Before we move on, note what happens to the distribution as the mean \((\lambda)\) increases. The more commonly the event occurs, the more “normal” does the distribution look. The lower is the mean, the more likely you are to see a positively skewed
distribution, and the higher the mean the more likely you will see a negatively skewed
distribution.
When \(n \rightarrow \infty\) and \(p \rightarrow 0\), the Poisson distribution approximates the Binomial distribution. Likewise, as \(\lambda \rightarrow \infty\), the Poisson distribution approximates the Normal distribution. This pattern is visible in the plots that follow.
Poisson distributions have been used to tackle some very fascinating problems in both academic and applied research, including, but not limited to, traffic signal design and operation, authorship of the Federalist Papers, highway traffic, radioactive decay, German air-raids on London during World War II, and positions of glowworms on the ceiling of the Waitomo cave in New Zealand. Two practical applications of the Poisson distribution follow.
Example 1
The mean number of crime reports filed per hour during Halloween by the Athens City Police Department is 0.833.
- What is the probability that in a 24 hour period the ACPD will see 10 or fewer crime reports filed?
\[f(x) = \dfrac{e^{-x}\lambda^{x}}{x!} = \dfrac{e^{-10}0.833^{10}}{10!}\]
Let us use the online calculator for the poisson distribution. We have \(\lambda=19.992\) since the mean for a 24-hour period would be \(= 0.833 \times 24 = 19.992\), and are given \(x = 10\). Entering these values into the calculator yields \(P(x \leq 10) = 0.0108583424514613 \approx 0.0108\). Note that the calculator also generates other probabilities: \(P(x = 10) = 0.0058396136640344; P(x < 10) = 0.0050187287874269; P(x > 10) = 0.989141657548539; P(x \geq 10) = 0.9949812712125\). The answer: There is 1.08% chance of seeing 10 or fewer reports filed within a 24-hour period.
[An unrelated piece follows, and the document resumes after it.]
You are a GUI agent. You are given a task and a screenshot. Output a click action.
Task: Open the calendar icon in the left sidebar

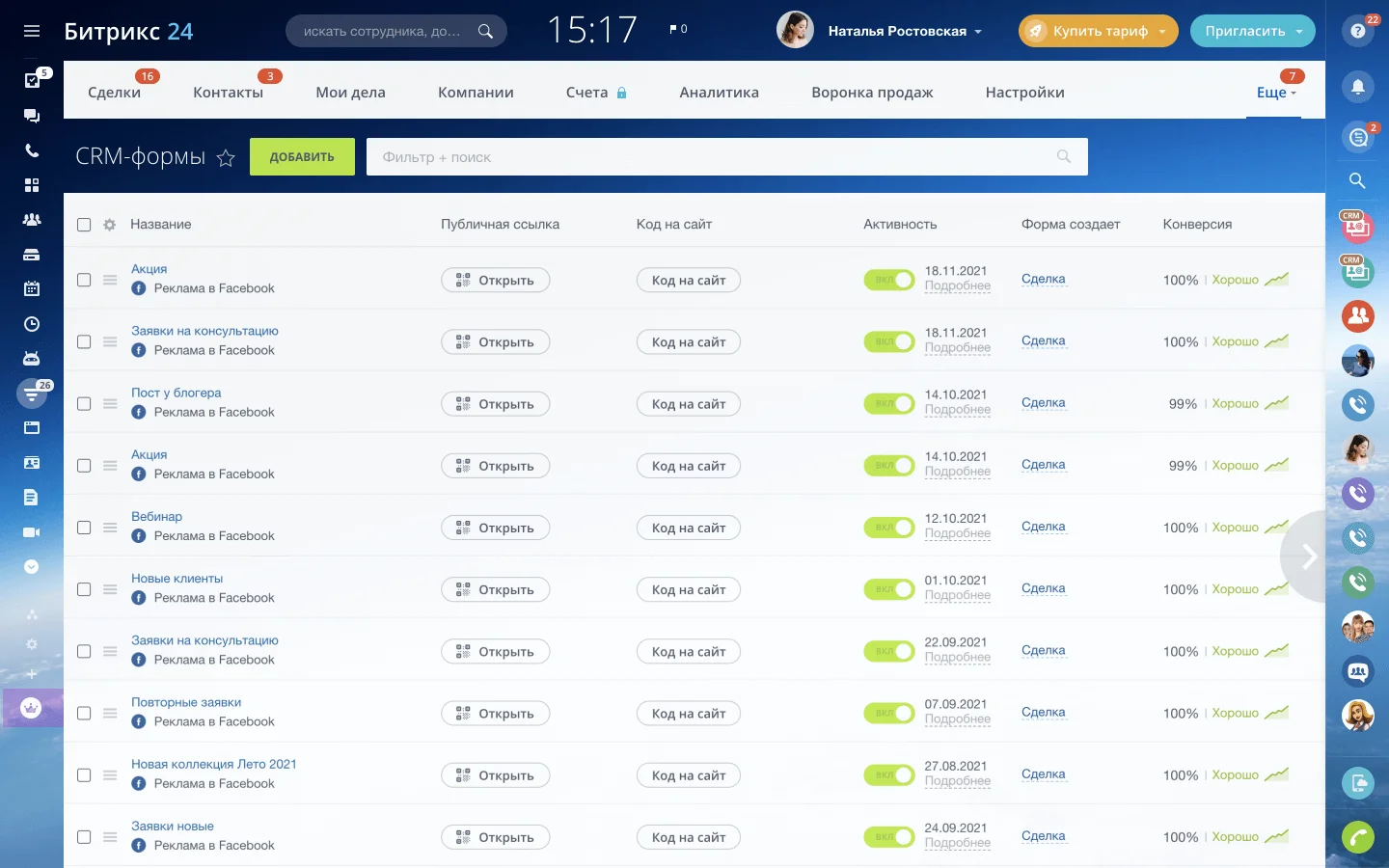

- What is the probability of 20 or more crime reports being filed in the 24 hour period?
Again, using the online calculator will yield \(P(x \geq 20) = 0.529031908826421\); there is 52.90% chance of seeing 20 or more reports filed within a 24-hour period. Note: The high probability shouldn’t be surprising given that the average is almost 20 (\(19.992\) to be exact).
Example 2
In Berksdale, Nebraska, the average number of fire per day is 0.071. What is the probability of seeing no fires on any given week (7 days)? What is the probability of seeing more than four fires in this week?
For the week we know \(\lambda = 0.071 \times 7 = 0.497\) and \(x=0\). The calculator yields \(P(x=0) = 0.608352983811176 \approx 0.6084\). Similarly, \(P(x > 4) = 0.000167426629467005 \approx 0.0002\)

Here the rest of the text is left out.